How to properly take derivatives in calculus of variations (Euler-Lagrange formula)

Question

Why is it that, in calculus of variations (specifically Euler-Lagrange), we can take the derivative of a function with respect to a function $f$ and set this derivative to $0$ if only $f'$ appears in $L$? For example the standard distance formula:

$$ D = \int dx \sqrt{1 + f'(x)^2} $$

The Euler-Lagrange formula is thus:

$\frac{\partial L}{\partial f} - \frac{d}{dx} \frac{\partial L}{\partial (\frac{\partial f}{\partial x})} = 0.$

In the Wikipedia example it asserts that "Since f does not appear explicitly in $L$, the first term in the Euler-Lagrange equation vanishes for all $f(x)$". I have a hard time understanding this because to me it feels like $f'(x)$ should depend on $f$, and so just setting the derivative to be $0$ goes against my intuition.

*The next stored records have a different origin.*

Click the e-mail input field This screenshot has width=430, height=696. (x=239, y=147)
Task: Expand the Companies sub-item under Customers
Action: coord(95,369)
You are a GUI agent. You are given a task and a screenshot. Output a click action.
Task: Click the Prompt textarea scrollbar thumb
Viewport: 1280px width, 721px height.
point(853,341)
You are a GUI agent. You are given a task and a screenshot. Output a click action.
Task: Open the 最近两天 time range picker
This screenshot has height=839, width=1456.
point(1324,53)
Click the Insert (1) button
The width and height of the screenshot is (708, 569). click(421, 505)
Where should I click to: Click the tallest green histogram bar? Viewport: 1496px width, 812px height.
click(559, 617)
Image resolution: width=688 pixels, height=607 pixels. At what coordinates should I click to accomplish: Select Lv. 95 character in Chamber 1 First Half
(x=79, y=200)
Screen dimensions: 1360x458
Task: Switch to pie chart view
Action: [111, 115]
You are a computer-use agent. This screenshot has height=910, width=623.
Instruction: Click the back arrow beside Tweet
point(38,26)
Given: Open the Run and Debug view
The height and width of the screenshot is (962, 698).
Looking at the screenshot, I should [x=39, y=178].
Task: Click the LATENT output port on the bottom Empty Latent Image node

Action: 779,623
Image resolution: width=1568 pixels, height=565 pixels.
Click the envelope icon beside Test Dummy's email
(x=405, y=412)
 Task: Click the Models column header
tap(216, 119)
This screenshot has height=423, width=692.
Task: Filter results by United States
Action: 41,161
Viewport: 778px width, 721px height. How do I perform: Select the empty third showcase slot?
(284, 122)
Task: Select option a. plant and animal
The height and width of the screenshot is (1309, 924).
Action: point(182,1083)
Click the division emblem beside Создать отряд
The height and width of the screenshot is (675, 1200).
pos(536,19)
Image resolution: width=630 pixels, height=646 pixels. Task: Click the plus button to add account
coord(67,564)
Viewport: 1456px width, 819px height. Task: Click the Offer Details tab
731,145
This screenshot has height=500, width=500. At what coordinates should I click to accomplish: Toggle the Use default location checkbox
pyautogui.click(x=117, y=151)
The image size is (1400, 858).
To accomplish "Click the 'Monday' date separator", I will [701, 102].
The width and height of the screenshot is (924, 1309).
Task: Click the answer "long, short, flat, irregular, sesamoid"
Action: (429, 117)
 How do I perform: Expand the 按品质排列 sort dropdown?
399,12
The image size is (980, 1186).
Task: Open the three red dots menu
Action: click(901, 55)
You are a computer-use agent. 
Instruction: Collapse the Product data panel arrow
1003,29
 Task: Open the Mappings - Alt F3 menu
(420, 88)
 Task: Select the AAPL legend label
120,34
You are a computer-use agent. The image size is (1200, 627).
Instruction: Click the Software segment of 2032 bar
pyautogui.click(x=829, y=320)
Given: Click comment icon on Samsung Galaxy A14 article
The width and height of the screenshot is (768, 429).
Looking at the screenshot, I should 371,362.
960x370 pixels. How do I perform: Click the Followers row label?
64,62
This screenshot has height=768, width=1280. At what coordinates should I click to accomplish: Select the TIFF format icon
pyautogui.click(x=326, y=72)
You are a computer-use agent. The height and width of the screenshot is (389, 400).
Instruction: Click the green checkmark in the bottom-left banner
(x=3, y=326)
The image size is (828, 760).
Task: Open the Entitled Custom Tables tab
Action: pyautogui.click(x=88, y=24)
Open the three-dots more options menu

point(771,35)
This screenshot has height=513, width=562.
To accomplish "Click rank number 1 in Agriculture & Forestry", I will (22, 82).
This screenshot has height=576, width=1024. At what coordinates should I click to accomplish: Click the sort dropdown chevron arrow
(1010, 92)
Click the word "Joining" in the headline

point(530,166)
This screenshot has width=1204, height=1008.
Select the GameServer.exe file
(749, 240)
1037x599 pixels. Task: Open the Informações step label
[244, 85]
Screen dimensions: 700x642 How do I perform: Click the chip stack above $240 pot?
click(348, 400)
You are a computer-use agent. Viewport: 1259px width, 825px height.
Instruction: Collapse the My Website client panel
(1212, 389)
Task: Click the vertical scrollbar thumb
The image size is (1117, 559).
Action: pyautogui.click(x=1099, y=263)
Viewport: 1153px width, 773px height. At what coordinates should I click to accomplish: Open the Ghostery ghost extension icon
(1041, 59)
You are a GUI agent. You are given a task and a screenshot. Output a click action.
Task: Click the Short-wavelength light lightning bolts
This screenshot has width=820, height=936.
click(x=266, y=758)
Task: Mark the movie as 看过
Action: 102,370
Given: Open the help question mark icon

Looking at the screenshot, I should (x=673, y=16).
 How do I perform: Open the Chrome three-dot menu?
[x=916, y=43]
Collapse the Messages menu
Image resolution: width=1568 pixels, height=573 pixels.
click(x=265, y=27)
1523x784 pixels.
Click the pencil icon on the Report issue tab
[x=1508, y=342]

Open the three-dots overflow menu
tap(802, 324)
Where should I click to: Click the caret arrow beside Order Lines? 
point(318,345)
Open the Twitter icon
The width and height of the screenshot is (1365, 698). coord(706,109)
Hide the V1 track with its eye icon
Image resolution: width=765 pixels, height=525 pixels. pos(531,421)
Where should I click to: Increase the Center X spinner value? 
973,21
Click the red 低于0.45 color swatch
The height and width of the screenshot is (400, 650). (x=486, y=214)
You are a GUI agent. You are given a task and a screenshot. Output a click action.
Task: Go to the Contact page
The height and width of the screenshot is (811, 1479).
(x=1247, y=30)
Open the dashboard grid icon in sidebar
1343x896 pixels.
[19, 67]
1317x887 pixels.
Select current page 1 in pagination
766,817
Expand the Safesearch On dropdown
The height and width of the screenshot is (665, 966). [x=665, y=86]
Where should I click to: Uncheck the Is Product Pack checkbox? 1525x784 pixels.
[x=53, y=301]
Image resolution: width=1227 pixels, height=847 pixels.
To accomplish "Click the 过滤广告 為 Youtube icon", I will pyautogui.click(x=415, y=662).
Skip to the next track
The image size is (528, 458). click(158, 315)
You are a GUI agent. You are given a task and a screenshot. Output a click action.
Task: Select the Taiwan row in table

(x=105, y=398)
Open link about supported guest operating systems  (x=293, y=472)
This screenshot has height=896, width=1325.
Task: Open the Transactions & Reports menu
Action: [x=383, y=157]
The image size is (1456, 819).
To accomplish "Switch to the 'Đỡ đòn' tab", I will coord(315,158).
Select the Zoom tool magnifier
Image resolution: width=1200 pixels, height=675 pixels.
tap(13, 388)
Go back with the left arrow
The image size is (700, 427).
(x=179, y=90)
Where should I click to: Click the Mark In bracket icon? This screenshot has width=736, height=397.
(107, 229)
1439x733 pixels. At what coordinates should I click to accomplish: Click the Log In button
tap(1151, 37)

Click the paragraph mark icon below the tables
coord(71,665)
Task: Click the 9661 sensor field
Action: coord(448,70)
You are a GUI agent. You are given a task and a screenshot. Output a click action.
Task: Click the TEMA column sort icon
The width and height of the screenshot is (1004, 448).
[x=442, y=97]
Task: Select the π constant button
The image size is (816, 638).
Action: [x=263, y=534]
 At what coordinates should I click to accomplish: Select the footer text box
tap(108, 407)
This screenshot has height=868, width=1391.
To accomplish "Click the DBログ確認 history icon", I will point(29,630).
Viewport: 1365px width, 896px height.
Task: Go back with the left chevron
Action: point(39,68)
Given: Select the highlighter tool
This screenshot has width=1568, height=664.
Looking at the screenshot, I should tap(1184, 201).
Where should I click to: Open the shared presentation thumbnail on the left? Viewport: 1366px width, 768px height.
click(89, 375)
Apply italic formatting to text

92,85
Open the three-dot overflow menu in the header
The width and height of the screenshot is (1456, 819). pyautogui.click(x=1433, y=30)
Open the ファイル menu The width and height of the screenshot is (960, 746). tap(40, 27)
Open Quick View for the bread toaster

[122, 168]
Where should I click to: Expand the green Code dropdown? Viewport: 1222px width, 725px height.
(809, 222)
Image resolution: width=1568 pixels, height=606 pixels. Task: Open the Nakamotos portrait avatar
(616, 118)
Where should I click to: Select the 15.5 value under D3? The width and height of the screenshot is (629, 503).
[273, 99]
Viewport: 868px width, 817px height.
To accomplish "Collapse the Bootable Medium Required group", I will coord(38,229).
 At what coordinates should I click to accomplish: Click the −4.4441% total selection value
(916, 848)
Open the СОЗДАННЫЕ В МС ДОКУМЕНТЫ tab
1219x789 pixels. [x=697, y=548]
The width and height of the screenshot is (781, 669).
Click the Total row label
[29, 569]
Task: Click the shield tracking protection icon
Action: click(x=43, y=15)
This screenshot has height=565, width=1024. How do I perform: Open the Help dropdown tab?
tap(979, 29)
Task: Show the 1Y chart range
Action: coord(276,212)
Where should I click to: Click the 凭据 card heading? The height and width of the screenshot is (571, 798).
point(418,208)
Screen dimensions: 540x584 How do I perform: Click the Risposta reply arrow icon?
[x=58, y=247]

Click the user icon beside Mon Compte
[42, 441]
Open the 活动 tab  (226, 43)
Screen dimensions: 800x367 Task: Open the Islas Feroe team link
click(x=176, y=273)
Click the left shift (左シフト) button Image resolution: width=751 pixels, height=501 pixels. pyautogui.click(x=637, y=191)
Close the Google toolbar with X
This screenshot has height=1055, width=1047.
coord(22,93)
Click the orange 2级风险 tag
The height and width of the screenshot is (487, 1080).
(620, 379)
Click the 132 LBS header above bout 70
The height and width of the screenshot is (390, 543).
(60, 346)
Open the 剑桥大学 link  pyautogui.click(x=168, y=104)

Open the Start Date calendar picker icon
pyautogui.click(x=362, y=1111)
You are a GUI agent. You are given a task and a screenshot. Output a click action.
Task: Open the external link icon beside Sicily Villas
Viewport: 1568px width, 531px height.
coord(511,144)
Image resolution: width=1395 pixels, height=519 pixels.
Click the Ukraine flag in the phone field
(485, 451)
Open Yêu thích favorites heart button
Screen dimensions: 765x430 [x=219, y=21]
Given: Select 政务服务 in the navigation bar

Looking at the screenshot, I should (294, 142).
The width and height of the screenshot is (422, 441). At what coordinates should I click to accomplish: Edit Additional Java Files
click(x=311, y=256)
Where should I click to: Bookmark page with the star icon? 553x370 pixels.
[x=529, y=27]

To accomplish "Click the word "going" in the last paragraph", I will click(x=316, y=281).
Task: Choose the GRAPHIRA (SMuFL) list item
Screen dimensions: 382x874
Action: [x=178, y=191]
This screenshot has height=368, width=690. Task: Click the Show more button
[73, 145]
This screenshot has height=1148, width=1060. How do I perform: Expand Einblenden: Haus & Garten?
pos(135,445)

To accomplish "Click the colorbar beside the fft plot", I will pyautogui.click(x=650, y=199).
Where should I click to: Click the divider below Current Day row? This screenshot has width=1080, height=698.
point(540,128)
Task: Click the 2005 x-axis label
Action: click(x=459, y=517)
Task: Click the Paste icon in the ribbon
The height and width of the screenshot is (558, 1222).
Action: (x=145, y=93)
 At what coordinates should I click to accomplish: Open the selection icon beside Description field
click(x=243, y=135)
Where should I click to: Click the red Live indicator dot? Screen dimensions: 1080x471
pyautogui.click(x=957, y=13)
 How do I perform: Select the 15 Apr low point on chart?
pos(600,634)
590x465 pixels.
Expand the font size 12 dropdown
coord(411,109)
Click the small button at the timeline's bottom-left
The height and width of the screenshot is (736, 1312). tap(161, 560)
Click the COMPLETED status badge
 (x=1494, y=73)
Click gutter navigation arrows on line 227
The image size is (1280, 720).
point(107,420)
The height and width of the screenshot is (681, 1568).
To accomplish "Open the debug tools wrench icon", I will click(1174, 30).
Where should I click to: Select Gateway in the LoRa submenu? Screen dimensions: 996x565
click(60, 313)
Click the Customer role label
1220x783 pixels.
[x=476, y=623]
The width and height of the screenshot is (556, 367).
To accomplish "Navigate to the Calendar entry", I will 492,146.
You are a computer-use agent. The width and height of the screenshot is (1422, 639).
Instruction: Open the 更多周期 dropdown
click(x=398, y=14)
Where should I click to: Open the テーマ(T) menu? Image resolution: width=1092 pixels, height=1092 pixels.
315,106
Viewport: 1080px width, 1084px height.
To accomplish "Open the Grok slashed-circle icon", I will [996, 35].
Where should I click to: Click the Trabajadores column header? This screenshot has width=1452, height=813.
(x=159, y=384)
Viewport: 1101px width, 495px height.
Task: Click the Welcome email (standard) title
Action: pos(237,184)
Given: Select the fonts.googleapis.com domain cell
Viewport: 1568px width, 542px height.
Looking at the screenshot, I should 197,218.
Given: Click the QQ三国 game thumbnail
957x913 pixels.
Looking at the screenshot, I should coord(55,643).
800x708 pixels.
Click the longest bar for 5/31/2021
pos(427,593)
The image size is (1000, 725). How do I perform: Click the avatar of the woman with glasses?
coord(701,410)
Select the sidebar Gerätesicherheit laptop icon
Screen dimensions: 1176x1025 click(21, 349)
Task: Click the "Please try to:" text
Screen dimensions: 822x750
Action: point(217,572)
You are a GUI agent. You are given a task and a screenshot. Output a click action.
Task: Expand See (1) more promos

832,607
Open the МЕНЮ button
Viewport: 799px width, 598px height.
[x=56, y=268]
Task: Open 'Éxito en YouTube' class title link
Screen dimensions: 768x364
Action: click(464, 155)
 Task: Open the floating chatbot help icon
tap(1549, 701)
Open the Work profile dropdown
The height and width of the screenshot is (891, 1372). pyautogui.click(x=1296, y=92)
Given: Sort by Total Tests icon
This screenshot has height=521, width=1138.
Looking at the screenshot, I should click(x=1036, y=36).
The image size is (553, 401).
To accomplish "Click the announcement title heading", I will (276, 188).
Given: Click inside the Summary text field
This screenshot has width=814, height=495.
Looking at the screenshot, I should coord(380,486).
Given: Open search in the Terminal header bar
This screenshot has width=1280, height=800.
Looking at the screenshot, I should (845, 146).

Is there a way I could think about this to have it make more sense?

Answer 1

The notation is really confusing. What it means is the following: the Lagrangian $L$ is a function $$\mathbb R \times \mathbb R\times \mathbb R\to \mathbb R,\ \ (x, p, q)\mapsto L(x, p, q).$$

If you have a function $f(x)$, then you come up with another function of $x$:

$$x\mapsto L(x, f(x), f'(x)).$$

The Euler-Lagrangian equation, to be clear, should be

$$\frac{\partial L}{\partial p} \big(x, f(x), f'(x)\big) - \frac{\partial }{\partial x}\bigg(\frac{\partial L}{\partial q} \big(x, f(x), f'(x)\big)\bigg)=0\ .$$

In your example, $L(x, p, q) = \sqrt{1+q^2}$. Hence it does not depend on $p$ (Or in your word, does not depend explicitly on $f(x)$). Hence $\frac{\partial L}{\partial p}=0$ and thus

$$\frac{\partial L}{\partial p} \big(x, f(x), f'(x)\big) =0 \ .$$

I think this would explain the Euler Lagrangian equation in a better way. People likes to write $\frac{\partial }{\partial f}$ as they do not want to introduce new variables $p, q$.